EMBO J. 2025 May 27. doi: 10.1038/s44318-025-00469-2.
Parthenolide is a natural compound that has shown highly promising anticancer activity. Even though its mode of action has been studied for decades, its antimitotic activity has been largely overlooked, limiting the understanding of its full anticancer potential. In this study, we combined click-chemistry with quantitative mass spectrometry and cell biology to elucidate the mechanism of action of parthenolide in mitosis. We show that parthenolide does not act as a microtubule-targeting agent in cells. Instead, it binds to the kinetochore protein ZNF207/BUGZ, preventing the establishment of proper kinetochore-microtubule attachment. Our results show that parthenolide covalently binds to Cys54 of BUGZ via Michael addition to its α-methylene-γ-lactone moiety. Since Cys54 is located within the second zinc-finger domain of the BUGZ microtubule-targeting region, we propose that parthenolide interferes with the microtubule-binding ability of BUGZ, consequently preventing kinetochore-microtubule attachments required for accurate chromosome congression to the spindle equator.
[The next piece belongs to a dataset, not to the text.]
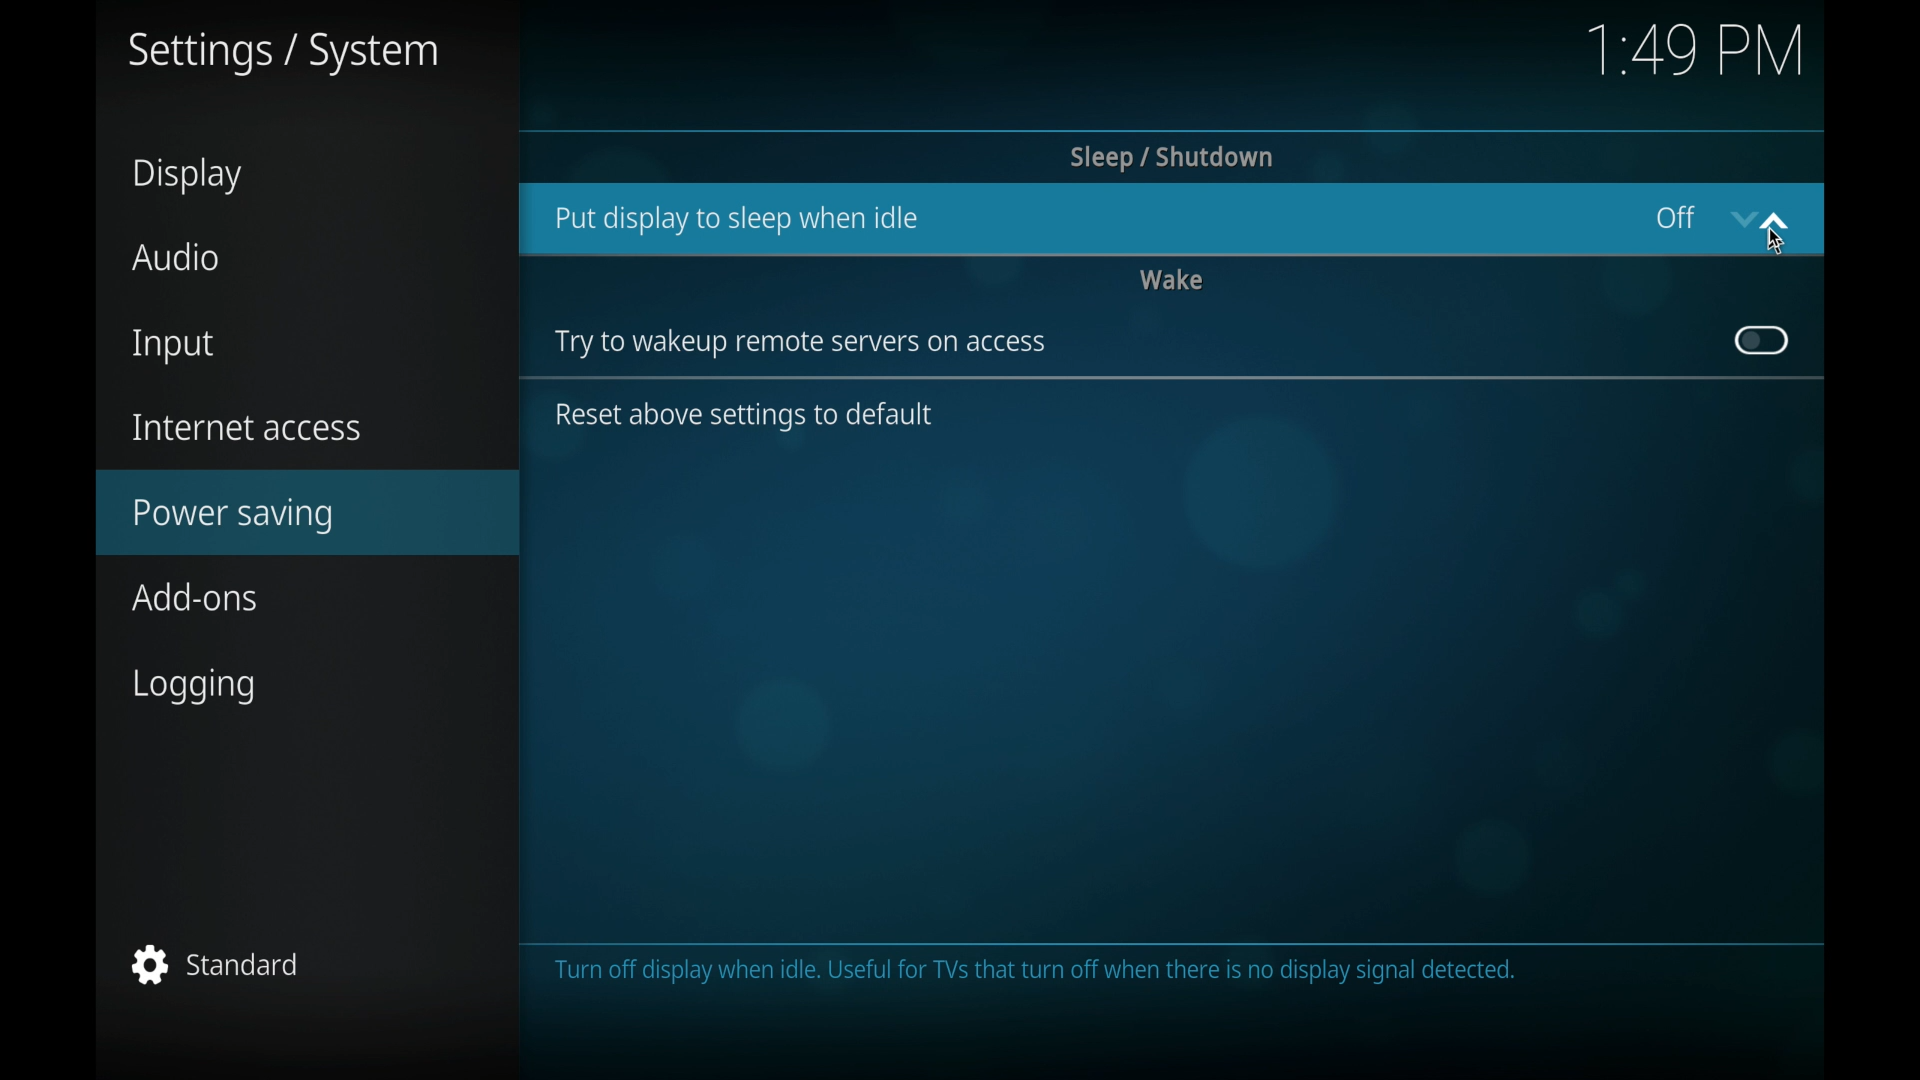 The width and height of the screenshot is (1920, 1080). What do you see at coordinates (1172, 278) in the screenshot?
I see `wake` at bounding box center [1172, 278].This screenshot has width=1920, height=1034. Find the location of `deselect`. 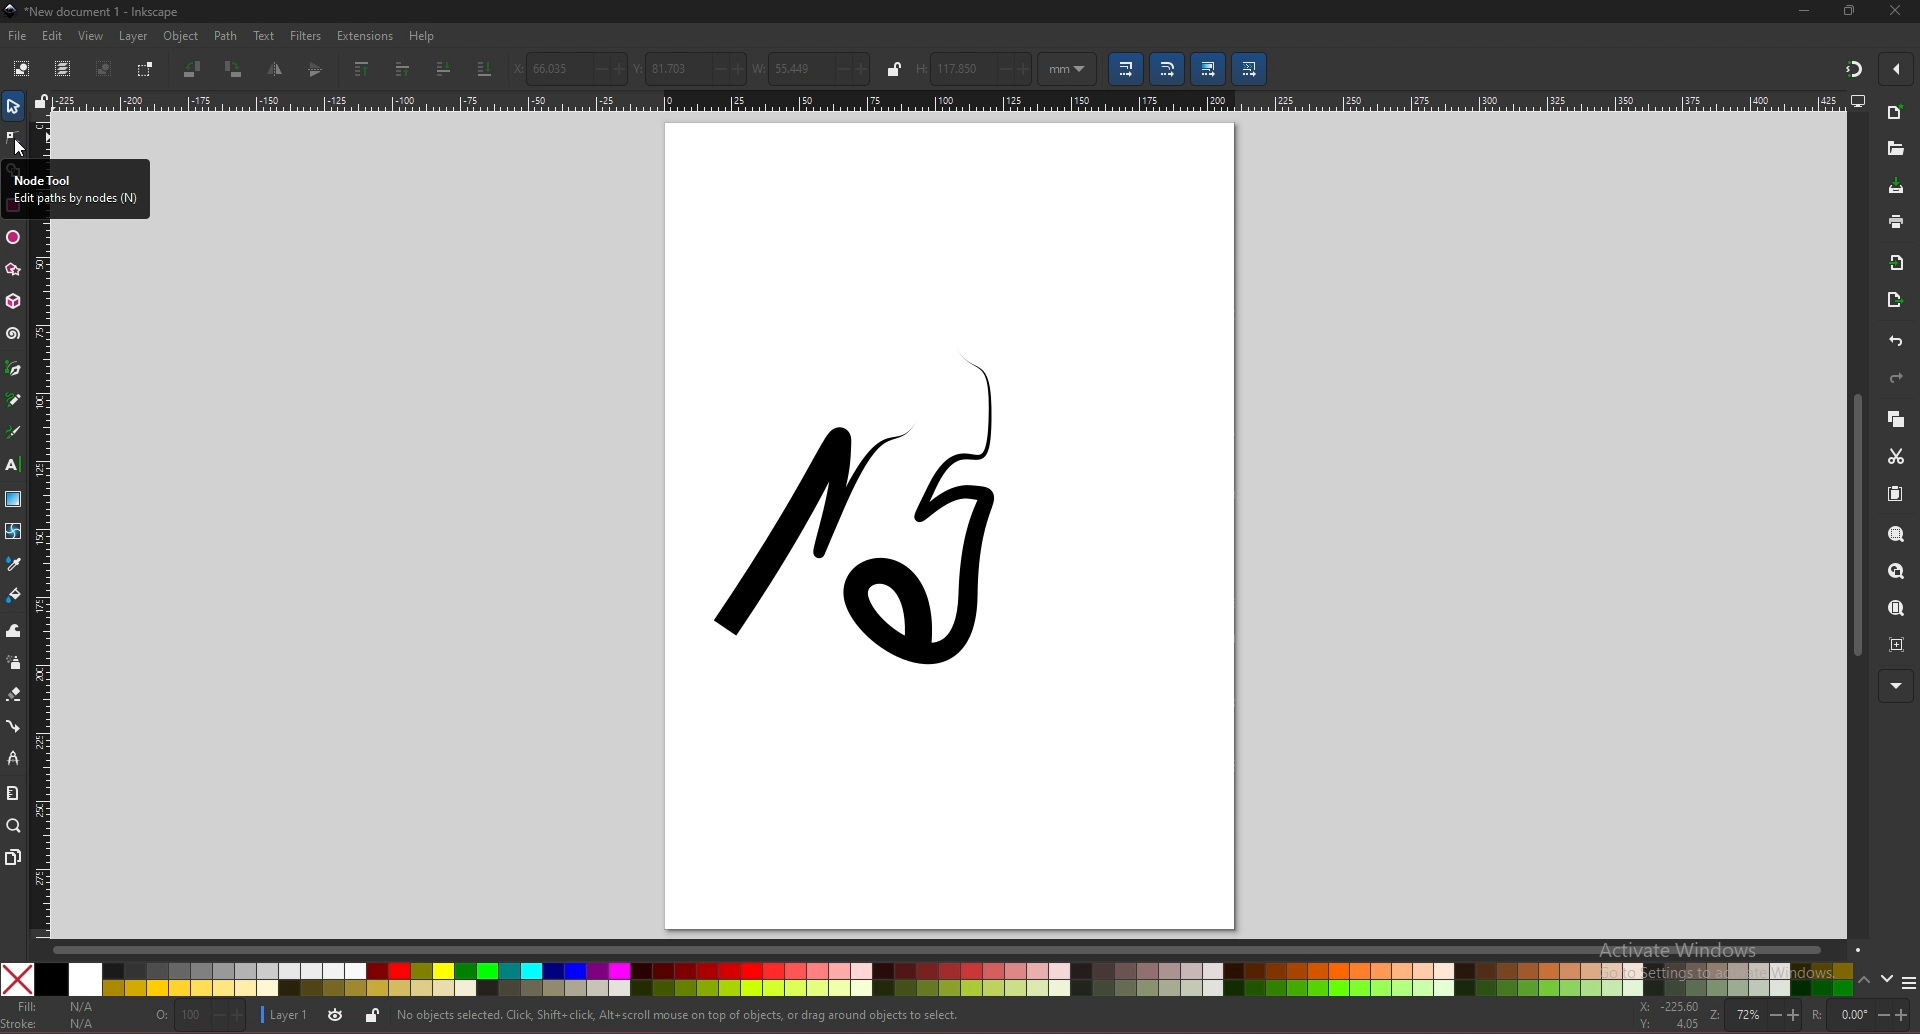

deselect is located at coordinates (104, 68).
小白菊内酯是一种天然化合物,已显示出极具前景的抗癌活性。尽管其作用方式已被研究了数十年,但其抗有丝分裂活性在很大程度上被忽视了,这限制了对其全部抗癌潜力的理解。在本研究中,我们将点击化学与定量质谱和细胞生物学相结合,以阐明小白菊内酯在有丝分裂中的作用机制。我们发现小白菊内酯在细胞中并非作为微管靶向剂起作用。相反,它与动粒蛋白ZNF207/BUGZ结合,阻止正确的动粒 - 微管附着的建立。我们的结果表明,小白菊内酯通过对其α-亚甲基-γ-内酯部分进行迈克尔加成,与BUGZ的Cys54共价结合。由于Cys54位于BUGZ微管靶向区域的第二个锌指结构域内,我们推测小白菊内酯会干扰BUGZ的微管结合能力,从而阻止染色体精确汇聚到纺锤体赤道所需的动粒 - 微管附着。